━━ SUPPLIED INFORMATION ━━

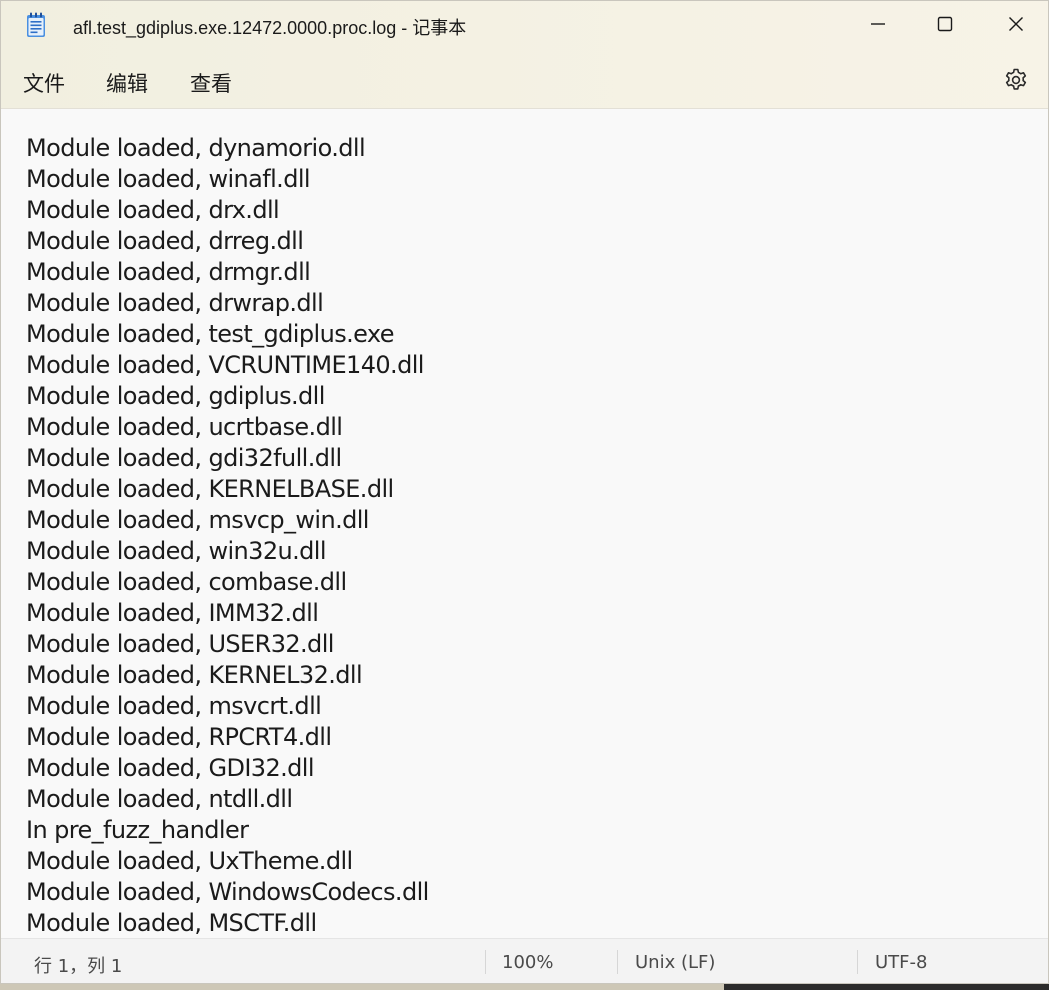 The width and height of the screenshot is (1049, 990). I want to click on text-line: Module loaded, ntdll.dll, so click(160, 799).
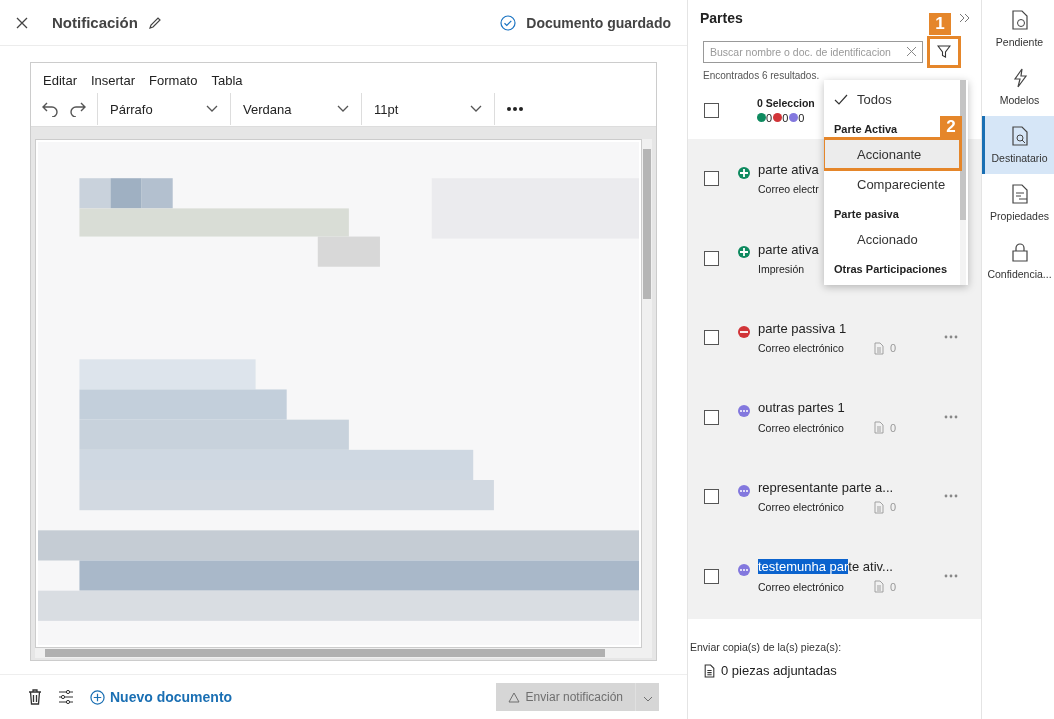  I want to click on menu-group-header: Otras Participaciones, so click(891, 270).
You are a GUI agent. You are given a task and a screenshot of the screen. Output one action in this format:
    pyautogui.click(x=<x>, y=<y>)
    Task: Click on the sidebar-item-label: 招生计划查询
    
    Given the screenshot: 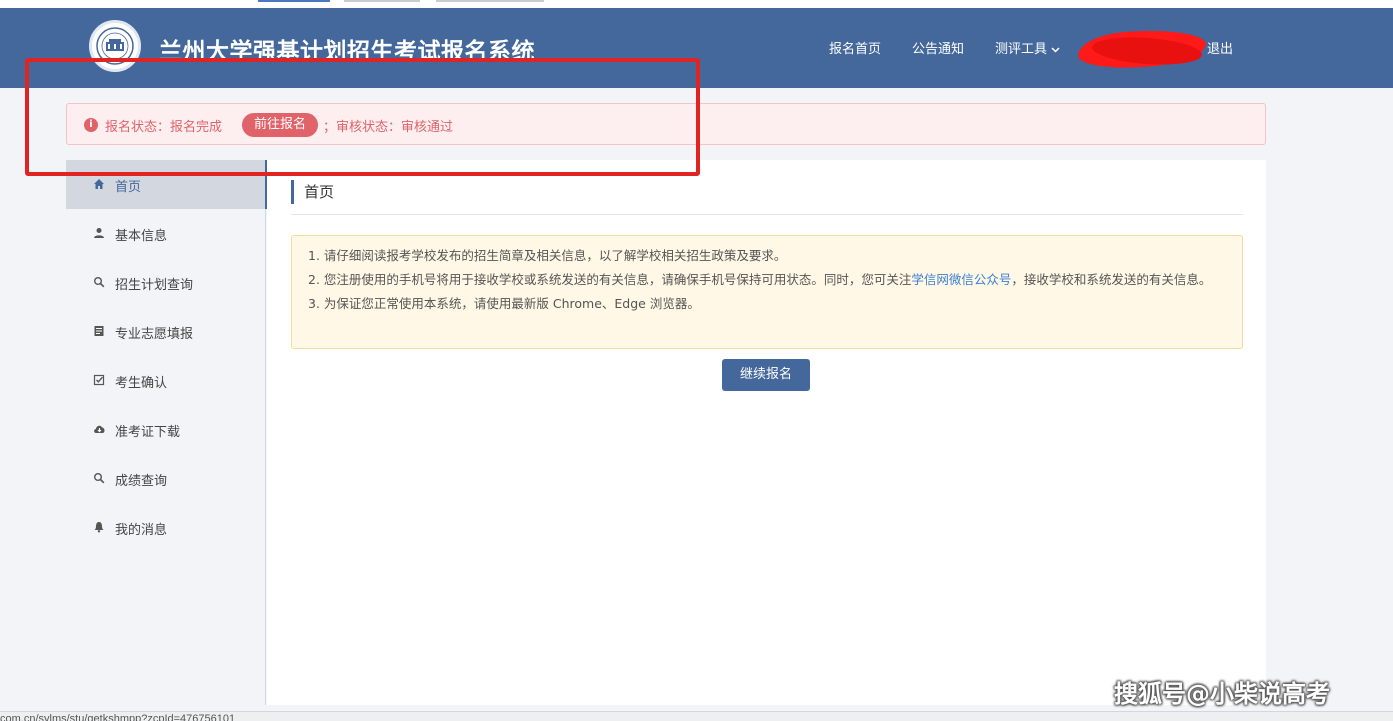 What is the action you would take?
    pyautogui.click(x=154, y=286)
    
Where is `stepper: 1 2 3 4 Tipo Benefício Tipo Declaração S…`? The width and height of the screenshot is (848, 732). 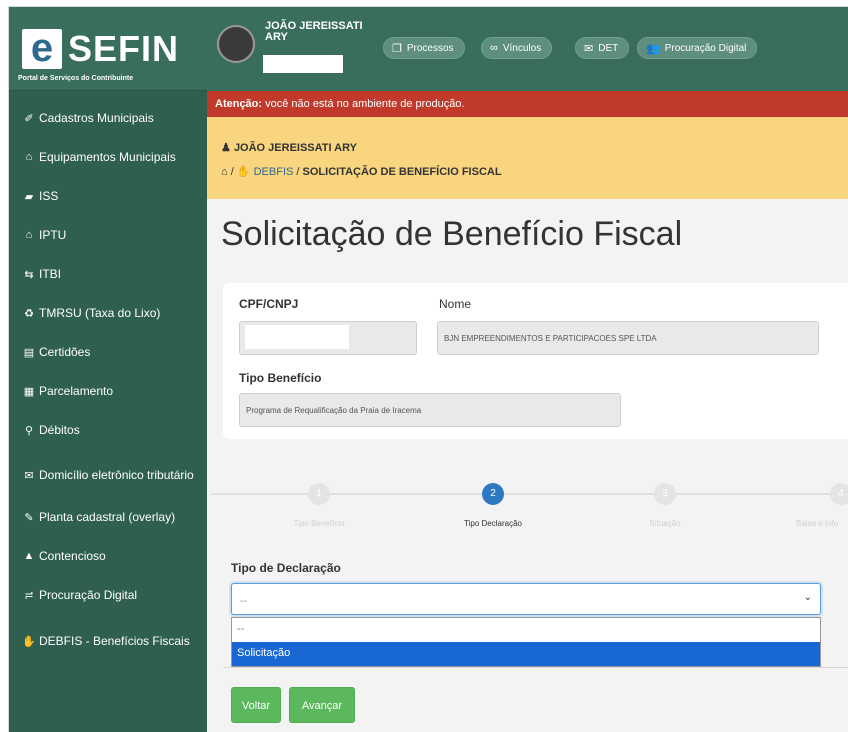
stepper: 1 2 3 4 Tipo Benefício Tipo Declaração S… is located at coordinates (530, 505).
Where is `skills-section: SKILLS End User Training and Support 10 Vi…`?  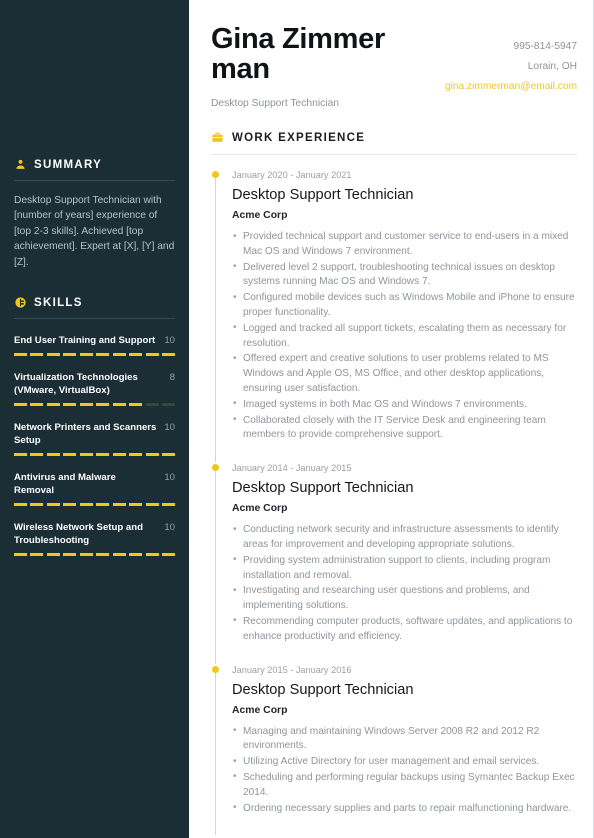 skills-section: SKILLS End User Training and Support 10 Vi… is located at coordinates (95, 426).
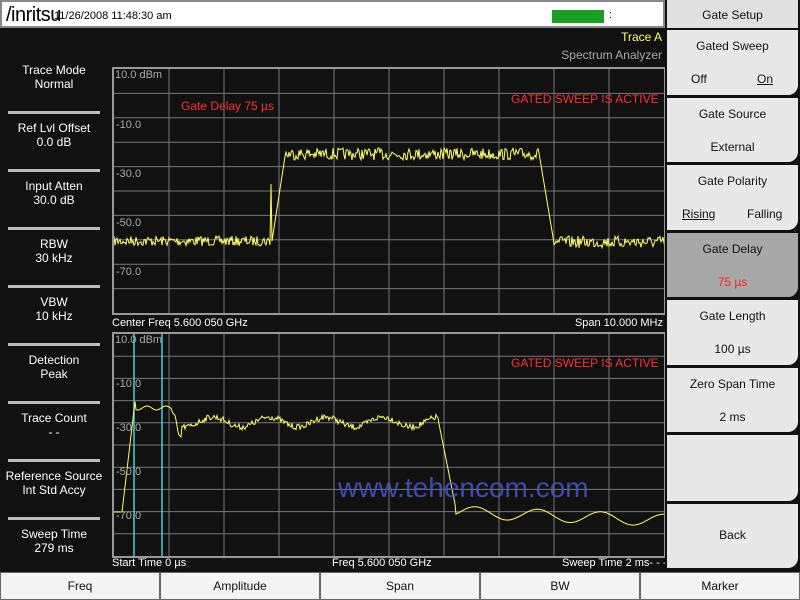 The image size is (800, 600). I want to click on option-off: Off, so click(699, 79).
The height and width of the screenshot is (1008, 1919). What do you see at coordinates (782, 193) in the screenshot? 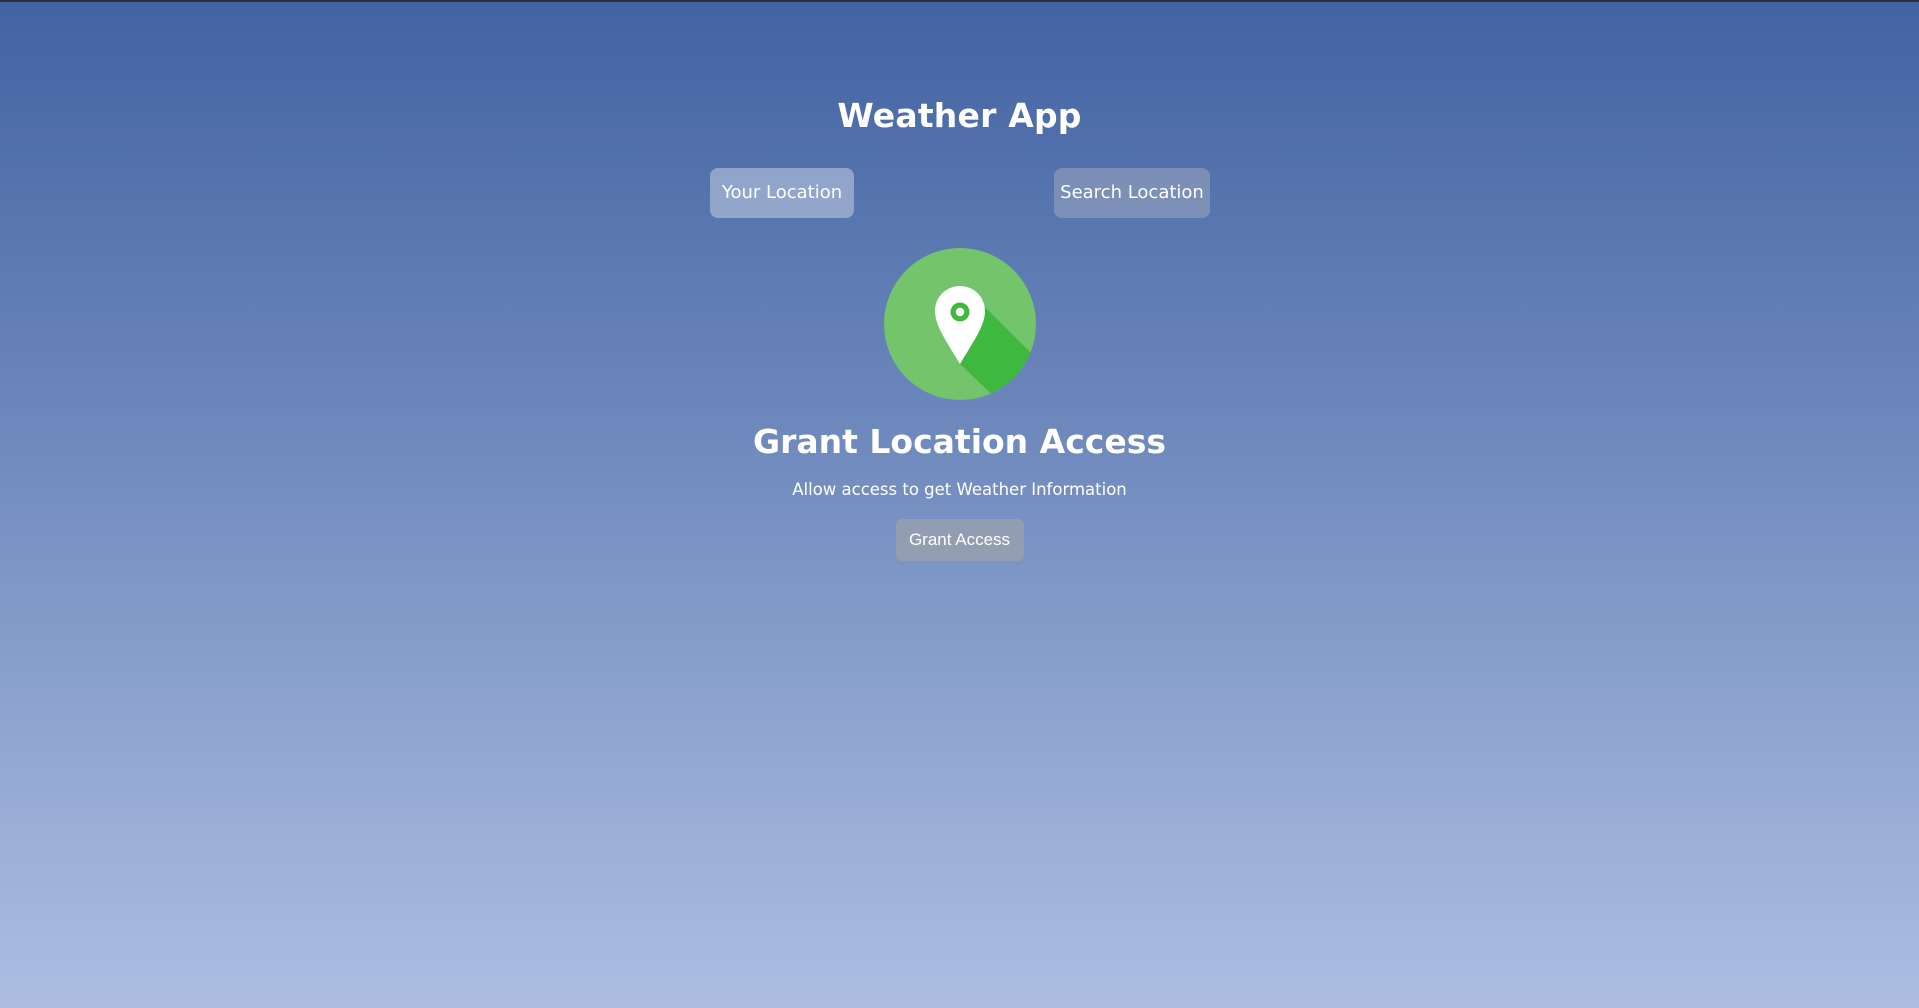
I see `tab-your-location: Your Location` at bounding box center [782, 193].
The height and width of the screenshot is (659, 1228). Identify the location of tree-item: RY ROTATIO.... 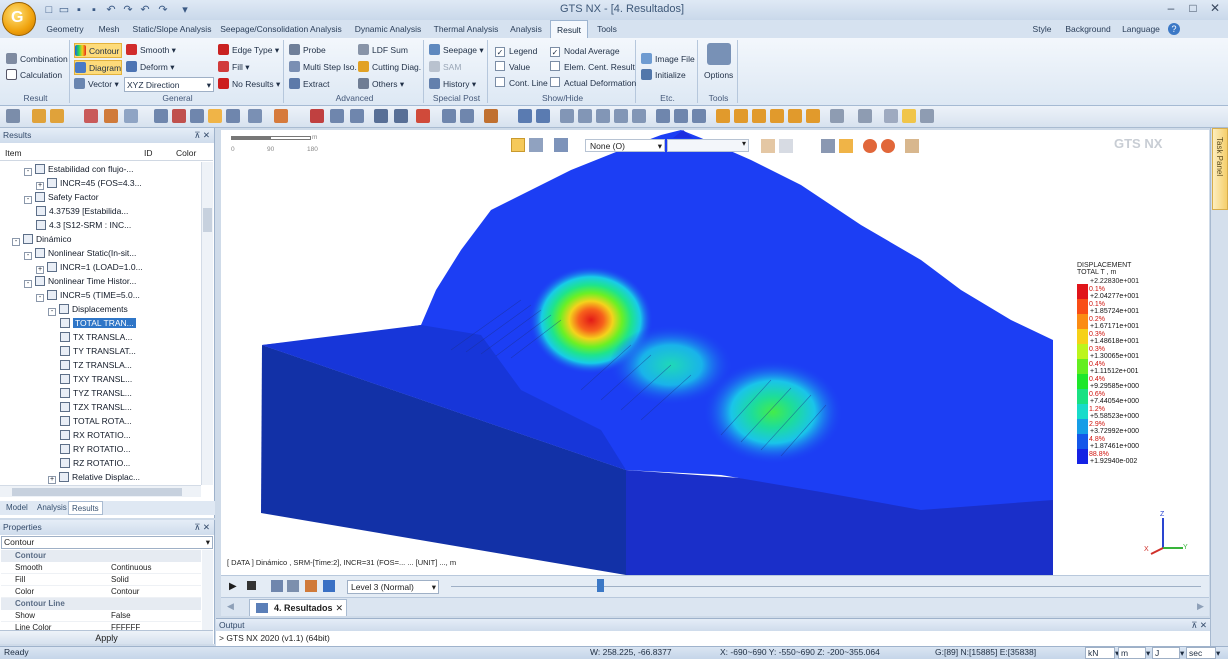
(102, 449).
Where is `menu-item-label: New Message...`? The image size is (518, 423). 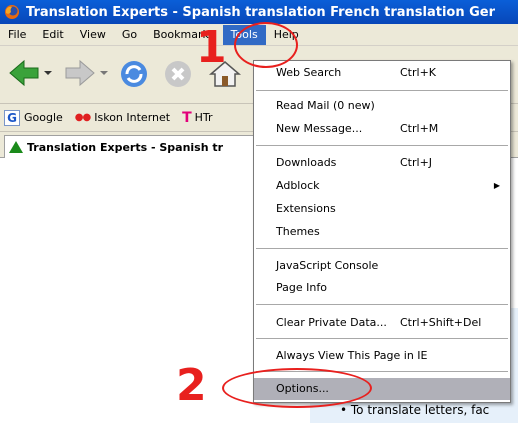 menu-item-label: New Message... is located at coordinates (320, 128).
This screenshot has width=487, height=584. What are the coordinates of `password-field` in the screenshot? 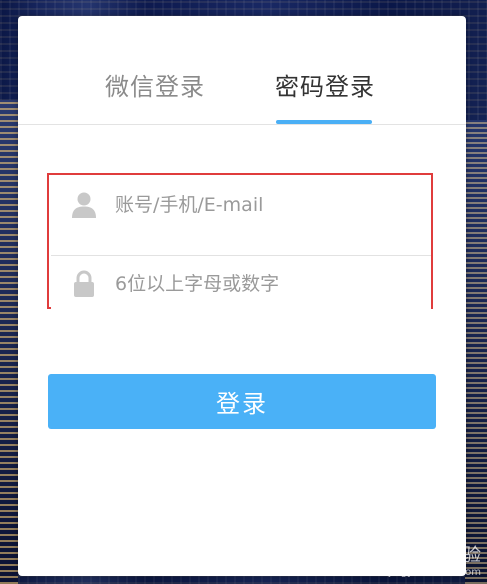 It's located at (241, 284).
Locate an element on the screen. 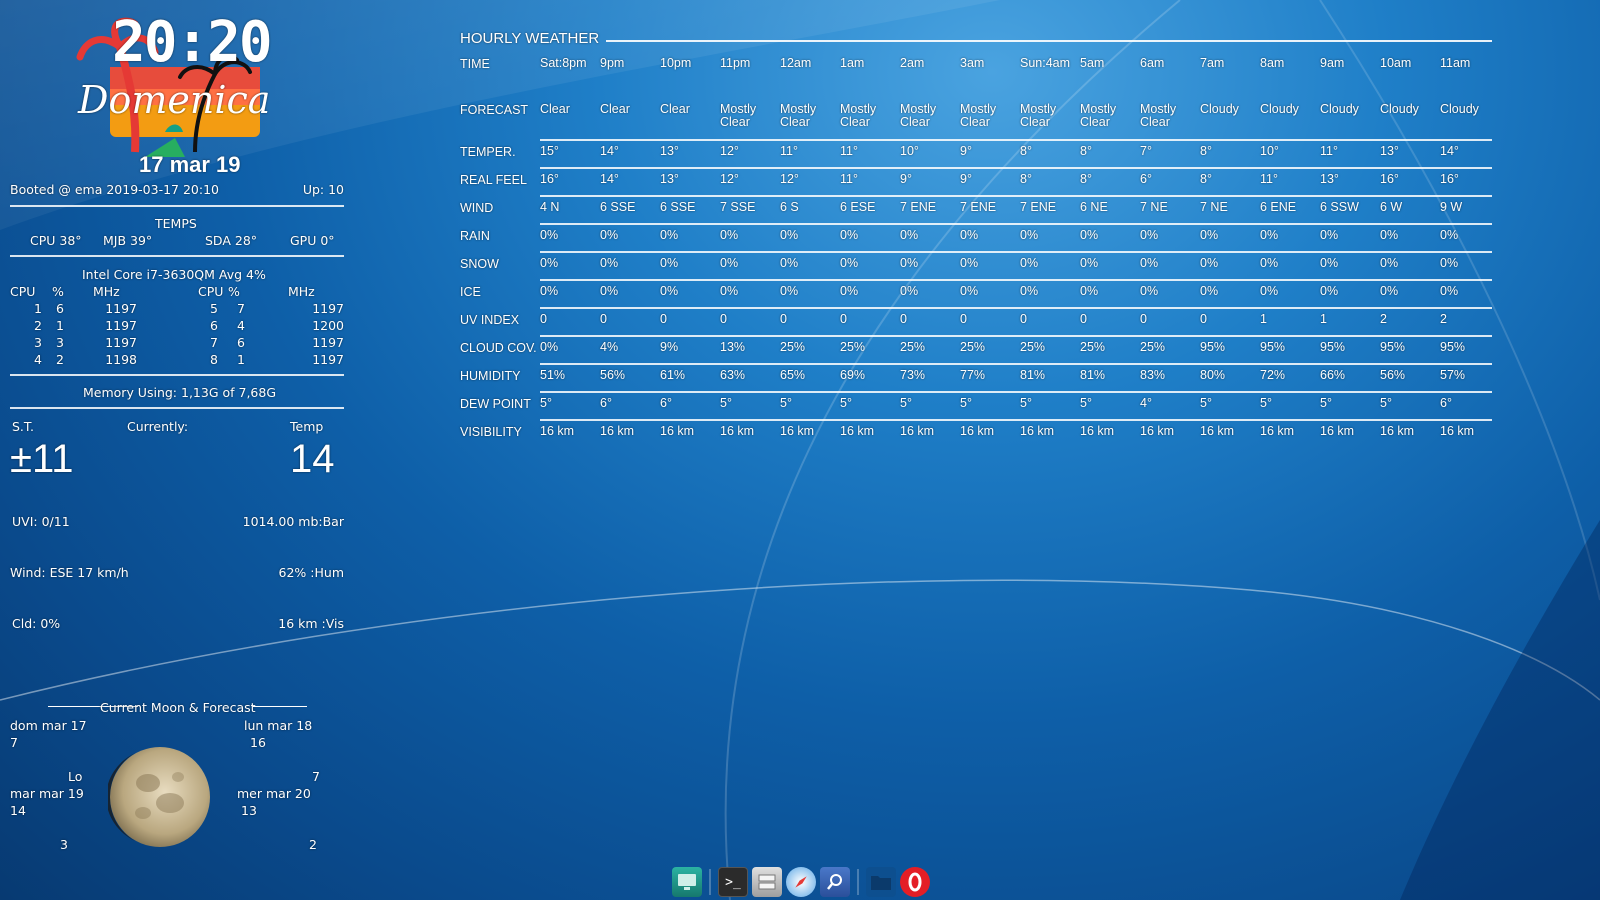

━━━

# PROBLEM TO WORK ON
Retype the part of the data that opens with the line containing "The height and width of the screenshot is (1008, 1919)." and closes with the line containing "center [782, 193].", including both of those lines, and omit the pictures.

# RESPONSE
The height and width of the screenshot is (1008, 1919). What do you see at coordinates (782, 193) in the screenshot? 
I see `tab-your-location: Your Location` at bounding box center [782, 193].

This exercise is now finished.